■ **Dataset entries**:
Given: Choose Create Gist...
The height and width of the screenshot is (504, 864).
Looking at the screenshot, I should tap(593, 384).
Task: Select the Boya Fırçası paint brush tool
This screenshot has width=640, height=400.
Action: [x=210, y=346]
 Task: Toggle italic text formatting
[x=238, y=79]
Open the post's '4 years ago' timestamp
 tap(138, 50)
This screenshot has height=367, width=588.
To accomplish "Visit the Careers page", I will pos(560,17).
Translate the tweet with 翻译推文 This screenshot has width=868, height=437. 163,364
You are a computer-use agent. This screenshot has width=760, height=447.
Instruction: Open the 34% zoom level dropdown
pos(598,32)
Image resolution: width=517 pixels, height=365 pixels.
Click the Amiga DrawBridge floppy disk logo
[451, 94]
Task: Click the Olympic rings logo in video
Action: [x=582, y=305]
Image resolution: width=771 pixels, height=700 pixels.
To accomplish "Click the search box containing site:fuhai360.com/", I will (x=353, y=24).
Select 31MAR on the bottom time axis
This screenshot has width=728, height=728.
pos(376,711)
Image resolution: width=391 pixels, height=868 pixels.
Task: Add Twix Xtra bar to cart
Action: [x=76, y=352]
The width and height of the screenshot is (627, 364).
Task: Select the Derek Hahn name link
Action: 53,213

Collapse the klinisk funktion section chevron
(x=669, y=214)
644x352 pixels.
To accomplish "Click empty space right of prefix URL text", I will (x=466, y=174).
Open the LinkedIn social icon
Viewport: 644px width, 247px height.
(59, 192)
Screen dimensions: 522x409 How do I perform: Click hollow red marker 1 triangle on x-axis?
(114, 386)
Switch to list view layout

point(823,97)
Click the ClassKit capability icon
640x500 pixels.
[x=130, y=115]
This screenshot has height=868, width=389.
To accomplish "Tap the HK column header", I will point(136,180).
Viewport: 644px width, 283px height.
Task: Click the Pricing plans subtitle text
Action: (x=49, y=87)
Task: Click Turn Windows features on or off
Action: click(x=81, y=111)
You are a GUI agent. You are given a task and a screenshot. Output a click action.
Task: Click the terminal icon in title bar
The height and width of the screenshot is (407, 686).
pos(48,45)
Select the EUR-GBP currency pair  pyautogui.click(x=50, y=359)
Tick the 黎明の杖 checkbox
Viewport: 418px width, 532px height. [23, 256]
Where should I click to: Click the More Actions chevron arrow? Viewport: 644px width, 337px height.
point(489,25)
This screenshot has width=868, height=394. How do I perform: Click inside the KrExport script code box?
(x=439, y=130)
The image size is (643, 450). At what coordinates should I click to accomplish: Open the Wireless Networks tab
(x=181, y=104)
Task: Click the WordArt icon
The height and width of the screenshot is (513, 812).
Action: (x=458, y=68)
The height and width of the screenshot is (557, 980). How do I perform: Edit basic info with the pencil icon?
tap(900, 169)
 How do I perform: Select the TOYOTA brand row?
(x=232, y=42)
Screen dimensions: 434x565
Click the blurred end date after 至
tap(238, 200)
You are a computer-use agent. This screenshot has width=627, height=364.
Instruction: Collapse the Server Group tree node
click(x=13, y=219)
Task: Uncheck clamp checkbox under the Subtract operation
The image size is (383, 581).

■ **ASSIGNED TASK**: A complete and exact repetition of the entries is required.

■ **SOLUTION TO THIS TASK**:
Given: Choose Create Gist...
The height and width of the screenshot is (504, 864).
Looking at the screenshot, I should tap(593, 384).
Task: Select the Boya Fırçası paint brush tool
This screenshot has width=640, height=400.
Action: [x=210, y=346]
 Task: Toggle italic text formatting
[x=238, y=79]
Open the post's '4 years ago' timestamp
 tap(138, 50)
This screenshot has height=367, width=588.
To accomplish "Visit the Careers page", I will pos(560,17).
Translate the tweet with 翻译推文 This screenshot has width=868, height=437. 163,364
You are a computer-use agent. This screenshot has width=760, height=447.
Instruction: Open the 34% zoom level dropdown
pos(598,32)
Image resolution: width=517 pixels, height=365 pixels.
Click the Amiga DrawBridge floppy disk logo
[451, 94]
Task: Click the Olympic rings logo in video
Action: [x=582, y=305]
Image resolution: width=771 pixels, height=700 pixels.
To accomplish "Click the search box containing site:fuhai360.com/", I will (x=353, y=24).
Select 31MAR on the bottom time axis
This screenshot has width=728, height=728.
pos(376,711)
Image resolution: width=391 pixels, height=868 pixels.
Task: Add Twix Xtra bar to cart
Action: [x=76, y=352]
The width and height of the screenshot is (627, 364).
Task: Select the Derek Hahn name link
Action: 53,213

Collapse the klinisk funktion section chevron
(x=669, y=214)
644x352 pixels.
To accomplish "Click empty space right of prefix URL text", I will (x=466, y=174).
Open the LinkedIn social icon
Viewport: 644px width, 247px height.
(59, 192)
Screen dimensions: 522x409 How do I perform: Click hollow red marker 1 triangle on x-axis?
(114, 386)
Switch to list view layout

point(823,97)
Click the ClassKit capability icon
640x500 pixels.
[x=130, y=115]
This screenshot has height=868, width=389.
To accomplish "Tap the HK column header", I will point(136,180).
Viewport: 644px width, 283px height.
Task: Click the Pricing plans subtitle text
Action: (x=49, y=87)
Task: Click Turn Windows features on or off
Action: click(x=81, y=111)
You are a GUI agent. You are given a task and a screenshot. Output a click action.
Task: Click the terminal icon in title bar
The height and width of the screenshot is (407, 686).
pos(48,45)
Select the EUR-GBP currency pair  pyautogui.click(x=50, y=359)
Tick the 黎明の杖 checkbox
Viewport: 418px width, 532px height. [23, 256]
Where should I click to: Click the More Actions chevron arrow? Viewport: 644px width, 337px height.
point(489,25)
This screenshot has width=868, height=394. How do I perform: Click inside the KrExport script code box?
(x=439, y=130)
The image size is (643, 450). At what coordinates should I click to accomplish: Open the Wireless Networks tab
(x=181, y=104)
Task: Click the WordArt icon
The height and width of the screenshot is (513, 812).
Action: (x=458, y=68)
The height and width of the screenshot is (557, 980). How do I perform: Edit basic info with the pencil icon?
tap(900, 169)
 How do I perform: Select the TOYOTA brand row?
(x=232, y=42)
Screen dimensions: 434x565
Click the blurred end date after 至
tap(238, 200)
You are a computer-use agent. This screenshot has width=627, height=364.
Instruction: Collapse the Server Group tree node
click(x=13, y=219)
Task: Uncheck clamp checkbox under the Subtract operation
The image size is (383, 581).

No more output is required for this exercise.